• WHAT TO PRODUCE: Write out again, unchanged, the line that has "Task: Click folder" and each following line through the end of the entries below; leave pictures out.
DATA FOR PROCESSING: Begin
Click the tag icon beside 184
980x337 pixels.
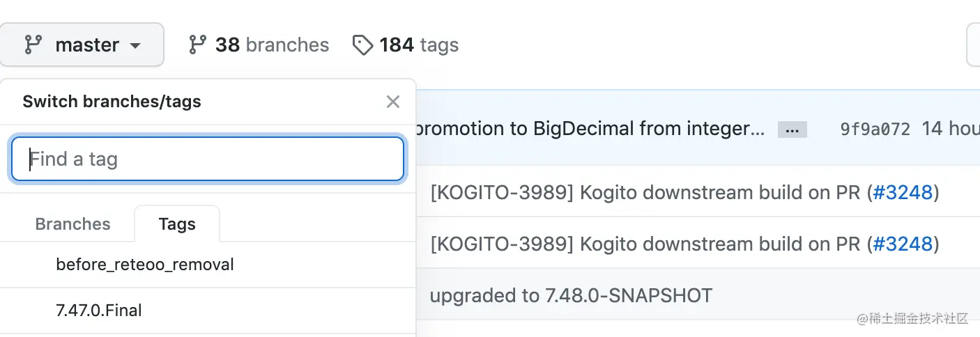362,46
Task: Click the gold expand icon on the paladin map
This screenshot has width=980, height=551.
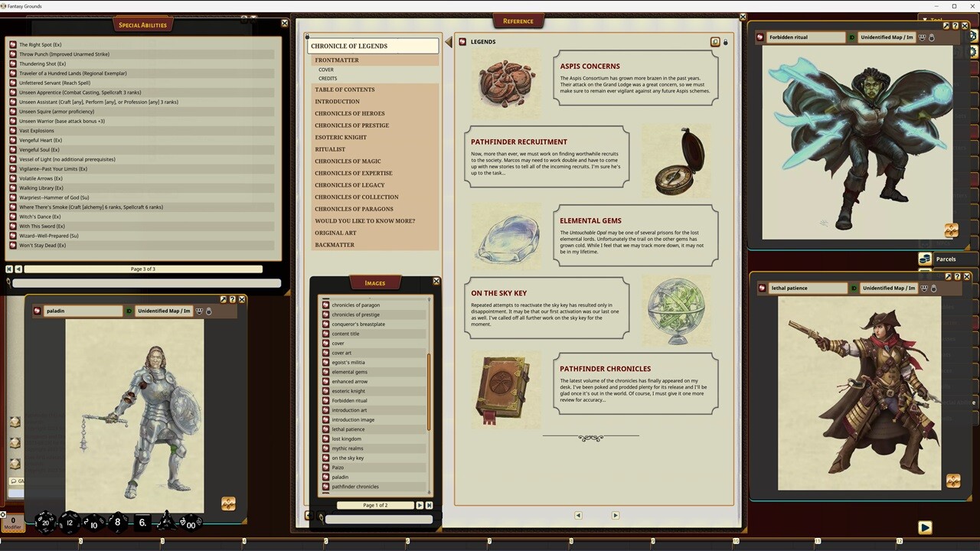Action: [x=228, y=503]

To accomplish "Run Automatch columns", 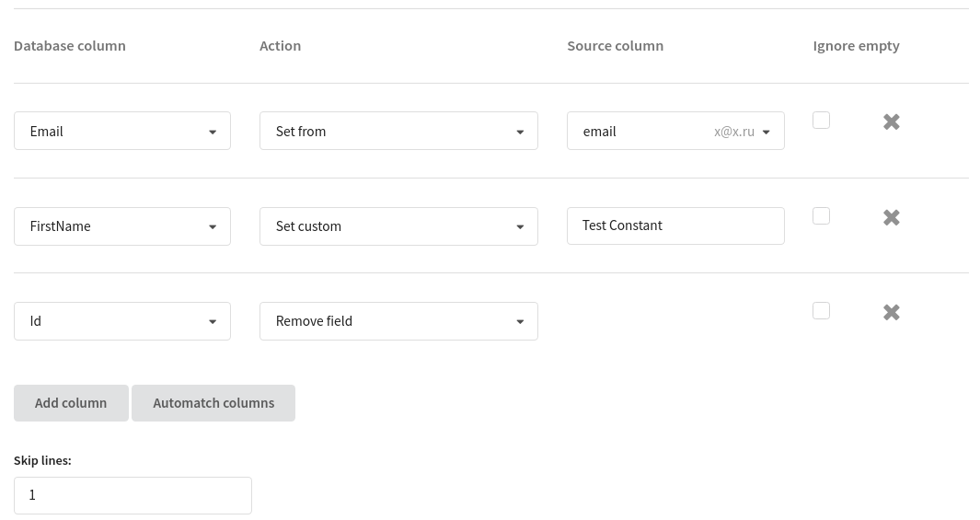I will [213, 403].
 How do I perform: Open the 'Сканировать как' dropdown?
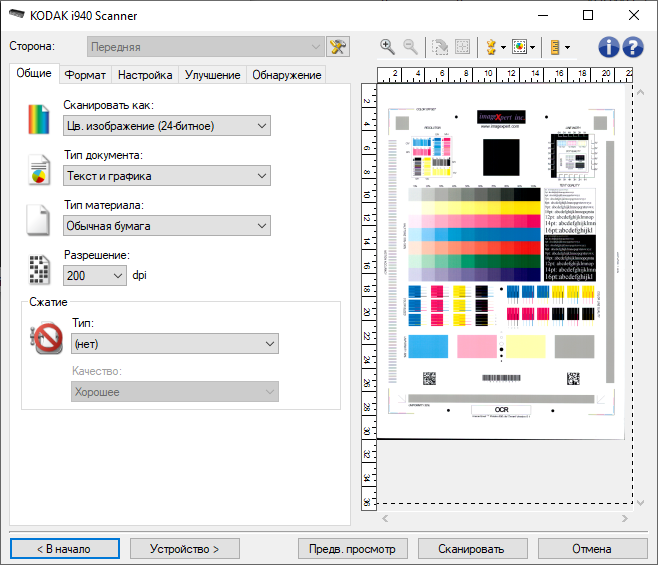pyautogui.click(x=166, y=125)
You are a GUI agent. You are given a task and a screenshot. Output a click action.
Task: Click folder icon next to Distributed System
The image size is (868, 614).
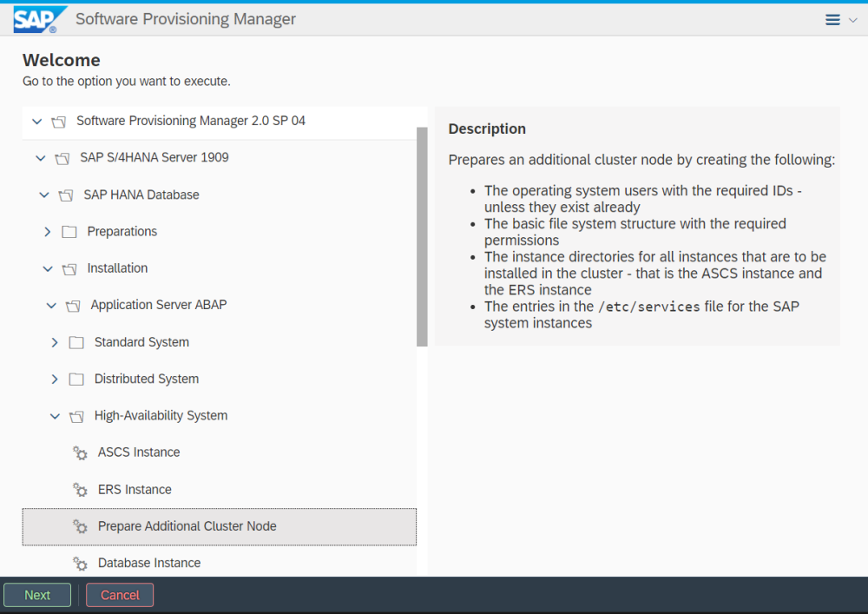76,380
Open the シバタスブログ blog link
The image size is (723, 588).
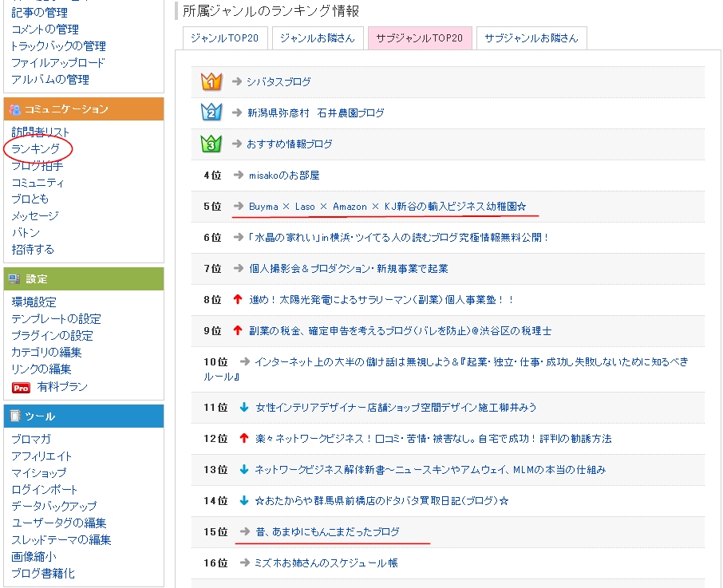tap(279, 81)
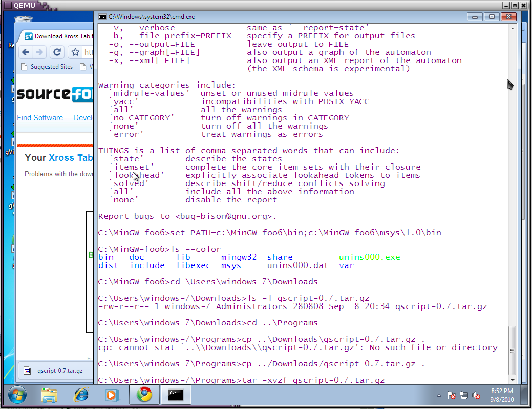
DATA FOR PROCESSING: End
• SOLUTION TO THE PROBLEM:
Task: Click folder icon next to Distributed System
The image size is (868, 614).
76,380
Open the シバタスブログ blog link
The image size is (723, 588).
tap(279, 81)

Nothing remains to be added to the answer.